■ **REQUIRED WORK**
Write out all of the entries exactly, please.

**** ENTRIES SUPPLIED ****

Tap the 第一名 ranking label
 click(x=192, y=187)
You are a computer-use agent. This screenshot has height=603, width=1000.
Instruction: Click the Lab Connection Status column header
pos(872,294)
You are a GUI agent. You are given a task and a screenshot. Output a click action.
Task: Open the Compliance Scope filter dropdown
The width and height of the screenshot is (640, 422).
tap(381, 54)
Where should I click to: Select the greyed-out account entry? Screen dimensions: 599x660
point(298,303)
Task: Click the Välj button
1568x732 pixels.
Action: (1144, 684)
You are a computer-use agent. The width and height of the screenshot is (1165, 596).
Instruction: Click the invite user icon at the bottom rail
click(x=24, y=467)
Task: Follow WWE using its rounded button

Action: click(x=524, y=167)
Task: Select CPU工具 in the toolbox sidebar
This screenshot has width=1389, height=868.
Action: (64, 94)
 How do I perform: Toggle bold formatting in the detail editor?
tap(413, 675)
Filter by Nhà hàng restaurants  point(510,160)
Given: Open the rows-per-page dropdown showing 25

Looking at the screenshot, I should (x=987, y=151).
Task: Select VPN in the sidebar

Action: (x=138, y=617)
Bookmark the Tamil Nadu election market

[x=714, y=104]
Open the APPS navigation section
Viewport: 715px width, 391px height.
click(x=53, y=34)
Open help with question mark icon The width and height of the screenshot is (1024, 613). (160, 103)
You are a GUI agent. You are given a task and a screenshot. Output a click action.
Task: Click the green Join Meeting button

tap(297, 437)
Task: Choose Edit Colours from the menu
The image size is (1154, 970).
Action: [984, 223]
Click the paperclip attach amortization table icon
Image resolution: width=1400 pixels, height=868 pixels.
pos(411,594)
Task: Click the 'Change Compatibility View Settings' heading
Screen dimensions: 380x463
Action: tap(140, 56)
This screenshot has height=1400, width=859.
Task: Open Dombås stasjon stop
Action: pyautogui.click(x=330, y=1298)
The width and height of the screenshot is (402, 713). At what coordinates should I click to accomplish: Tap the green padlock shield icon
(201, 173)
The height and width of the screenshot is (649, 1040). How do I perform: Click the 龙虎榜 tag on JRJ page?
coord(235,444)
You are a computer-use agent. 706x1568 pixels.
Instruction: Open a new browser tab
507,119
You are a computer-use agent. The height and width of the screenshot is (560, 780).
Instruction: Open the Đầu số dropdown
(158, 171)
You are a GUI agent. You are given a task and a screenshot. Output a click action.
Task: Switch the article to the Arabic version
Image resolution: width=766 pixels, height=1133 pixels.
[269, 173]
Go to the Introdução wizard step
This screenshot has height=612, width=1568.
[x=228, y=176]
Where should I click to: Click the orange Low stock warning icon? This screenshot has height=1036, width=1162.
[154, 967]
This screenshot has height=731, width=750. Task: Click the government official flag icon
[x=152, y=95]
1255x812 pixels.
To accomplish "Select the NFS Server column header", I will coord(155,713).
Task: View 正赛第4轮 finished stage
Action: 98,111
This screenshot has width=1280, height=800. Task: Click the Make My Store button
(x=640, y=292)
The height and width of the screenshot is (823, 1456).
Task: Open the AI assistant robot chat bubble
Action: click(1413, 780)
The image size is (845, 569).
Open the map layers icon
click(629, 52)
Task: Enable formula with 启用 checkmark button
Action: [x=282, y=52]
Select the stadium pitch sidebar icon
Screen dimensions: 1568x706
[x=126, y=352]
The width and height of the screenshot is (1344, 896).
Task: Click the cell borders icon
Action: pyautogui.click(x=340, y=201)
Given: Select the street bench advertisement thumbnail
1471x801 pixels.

****

■ **YOUR SOLUTION**
Tap the 第一名 ranking label
 click(x=192, y=187)
You are a computer-use agent. This screenshot has height=603, width=1000.
Instruction: Click the Lab Connection Status column header
pos(872,294)
You are a GUI agent. You are given a task and a screenshot. Output a click action.
Task: Open the Compliance Scope filter dropdown
The width and height of the screenshot is (640, 422).
tap(381, 54)
Where should I click to: Select the greyed-out account entry? Screen dimensions: 599x660
point(298,303)
Task: Click the Välj button
1568x732 pixels.
Action: (1144, 684)
You are a computer-use agent. The width and height of the screenshot is (1165, 596).
Instruction: Click the invite user icon at the bottom rail
click(x=24, y=467)
Task: Follow WWE using its rounded button

Action: click(x=524, y=167)
Task: Select CPU工具 in the toolbox sidebar
This screenshot has width=1389, height=868.
Action: (64, 94)
 How do I perform: Toggle bold formatting in the detail editor?
tap(413, 675)
Filter by Nhà hàng restaurants  point(510,160)
Given: Open the rows-per-page dropdown showing 25

Looking at the screenshot, I should (x=987, y=151).
Task: Select VPN in the sidebar

Action: (x=138, y=617)
Bookmark the Tamil Nadu election market

[x=714, y=104]
Open the APPS navigation section
Viewport: 715px width, 391px height.
click(x=53, y=34)
Open help with question mark icon The width and height of the screenshot is (1024, 613). (160, 103)
You are a GUI agent. You are given a task and a screenshot. Output a click action.
Task: Click the green Join Meeting button

tap(297, 437)
Task: Choose Edit Colours from the menu
The image size is (1154, 970).
Action: [984, 223]
Click the paperclip attach amortization table icon
Image resolution: width=1400 pixels, height=868 pixels.
pos(411,594)
Task: Click the 'Change Compatibility View Settings' heading
Screen dimensions: 380x463
Action: tap(140, 56)
This screenshot has height=1400, width=859.
Task: Open Dombås stasjon stop
Action: pyautogui.click(x=330, y=1298)
The width and height of the screenshot is (402, 713). At what coordinates should I click to accomplish: Tap the green padlock shield icon
(201, 173)
The height and width of the screenshot is (649, 1040). How do I perform: Click the 龙虎榜 tag on JRJ page?
coord(235,444)
You are a computer-use agent. 706x1568 pixels.
Instruction: Open a new browser tab
507,119
You are a computer-use agent. The height and width of the screenshot is (560, 780).
Instruction: Open the Đầu số dropdown
(158, 171)
You are a GUI agent. You are given a task and a screenshot. Output a click action.
Task: Switch the article to the Arabic version
Image resolution: width=766 pixels, height=1133 pixels.
[269, 173]
Go to the Introdução wizard step
This screenshot has height=612, width=1568.
[x=228, y=176]
Where should I click to: Click the orange Low stock warning icon? This screenshot has height=1036, width=1162.
[154, 967]
This screenshot has height=731, width=750. Task: Click the government official flag icon
[x=152, y=95]
1255x812 pixels.
To accomplish "Select the NFS Server column header", I will coord(155,713).
Task: View 正赛第4轮 finished stage
Action: 98,111
This screenshot has width=1280, height=800. Task: Click the Make My Store button
(x=640, y=292)
The height and width of the screenshot is (823, 1456).
Task: Open the AI assistant robot chat bubble
Action: click(1413, 780)
The image size is (845, 569).
Open the map layers icon
click(629, 52)
Task: Enable formula with 启用 checkmark button
Action: [x=282, y=52]
Select the stadium pitch sidebar icon
Screen dimensions: 1568x706
[x=126, y=352]
The width and height of the screenshot is (1344, 896).
Task: Click the cell borders icon
Action: pyautogui.click(x=340, y=201)
Given: Select the street bench advertisement thumbnail
1471x801 pixels.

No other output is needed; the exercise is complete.